Standard- und Privatleistungen ärztlicher Versorgung – Stolperstein des Sozialdialogs

Zum ersten Mal nach dem Streik der Gewerkschaften haben sich die Sozialpartner am Montag am Verhandlungstisch getroffen. Die Gesundheitsreform war das heiße Thema der sechsstündigen Gespräche und sie war auch einer der Gründe gewesen, warum in der vergangenen Woche gestreikt worden war. Aber auch am Montag wurde kein Kompromiss gefunden. Der umstrittenste Teil der Gesundheitsreform ist die Unterscheidung zwischen Standard- und Privatleistungen bei der ärztlichen Versorgung.

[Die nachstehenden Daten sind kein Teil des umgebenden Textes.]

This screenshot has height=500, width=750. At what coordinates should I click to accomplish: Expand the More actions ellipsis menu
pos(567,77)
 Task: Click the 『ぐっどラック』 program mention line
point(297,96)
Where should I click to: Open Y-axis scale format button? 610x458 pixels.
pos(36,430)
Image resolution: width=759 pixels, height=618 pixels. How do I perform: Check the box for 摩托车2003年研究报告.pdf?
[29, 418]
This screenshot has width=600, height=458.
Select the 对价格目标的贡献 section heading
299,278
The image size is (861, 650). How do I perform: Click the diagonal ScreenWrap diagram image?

Die Regierung hat am Montag die Forderung der Gewerkschafter abgelehnt, die so genannte kleine Gesundheitsreform noch einmal zur Überarbeitung im Abgeordnetenhaus freizugeben. Am Dienstag haben die Abgeordneten daher die entsprechende Gesetzesnovelle, mit der die Gesundheitsreform hierzulande angestoßen wird, in letzter Lesung vorgelegt bekommen.



Ein Dorn im Auge der Gewerkschafter und der Opposition sind dabei gerade die wichtigsten Änderungen in der ärztlichen Versorgung. Das Gesetz soll neben medizinischen Behandlungen, die von den Krankenversicherungen erstattet werden, auch Privatbehandlungen möglich machen, die vom Patienten direkt bezahlt werden. Dabei kann es sich zum Beispiel um eine teurere Behandlungsmethode beziehungsweise besseres Material etwa bei Gelenkprothesen oder Kontaktlinsen handeln. Die als Standard geleistete medizinische Behandlung soll mit den wissenschaftlichen Erkenntnissen, aber auch mit den Kosten im Einklang stehen. Gerade dieser Punkt der Reform wird von Opposition und Gewerkschaften am schärfsten kritisiert. Die Vorsitzende des Gewerkschaftsverbands im Gesundheitswesen, Dagmar Žitníková:

Dagmar Žitníková  (Foto: ČTK)
„Uns stört vor allem die Änderung im Paragraf 13, in dem heute festgelegt wird, dass der Patient Anspruch auf Behandlung beim Arzt, beim Zahnarzt, auf Kurbehandlung sowie Pflege im Krankenhaus hat. In der Novelle steht, der Patient hat Anspruch auf eine Behandlung, die modern und für den Patienten sicher ist und am wenigsten Kosten verursacht. Im neuen Gesetz steht überhaupt nicht, welche Behandlungen der Patient tatsächlich beanspruchen kann. Außerdem steht im Gesetz, dass der Patient über die Krankenversicherung nur Anspruch auf die billigsten medizinischen Geräte, auf das billigste medizinische Material hat, und dies dann zum Teil auch nur zu 75 Prozent von den Krankenkassen finanziert wird.“

Leoš Heger  (Foto: ČTK)
Im Falle, dass das Gesetz verabschiedet wird, wollen sich die oppositionellen Sozialdemokraten gerade wegen der Definition von Standard- und Privatleistungen in der ärztlichen Versorgung an das Verfassungsgericht wenden. Gegen die Vorwürfe der Sozialdemokraten und der Kommunisten, dass das neue Gesetz unterschiedliche medizinische Pflege für Arme und für Reiche einführe, wehrt sich Gesundheitsminister Leoš Heger:

„Leistungen, die preislich anspruchsvollere Alternativen haben, werden immer in der billigeren Variante festgelegt. Diese stellen aber die gesundheitlichen Bedürfnisse des Patienten völlig zufrieden.“

Neu ist auch, dass statt der bisherigen 60 Kronen für einen Tag im Krankenhaus 100 Kronen bezahlt werden sollen. Aufgehoben wird dagegen die Erhebung von Rezeptgebühren für jedes einzelne Medikament, die Gebühren sollen nur noch je Rezept erhoben werden. Das Gesetz ändert zudem die Arzneipolitik sowie das System der Krankenversicherungen. Mit allen Maßnahmen zusammen sollen insgesamt 2,5 Milliarden Kronen (umgerechnet 100 Millionen Euro) im Gesundheitswesen eingespart werden.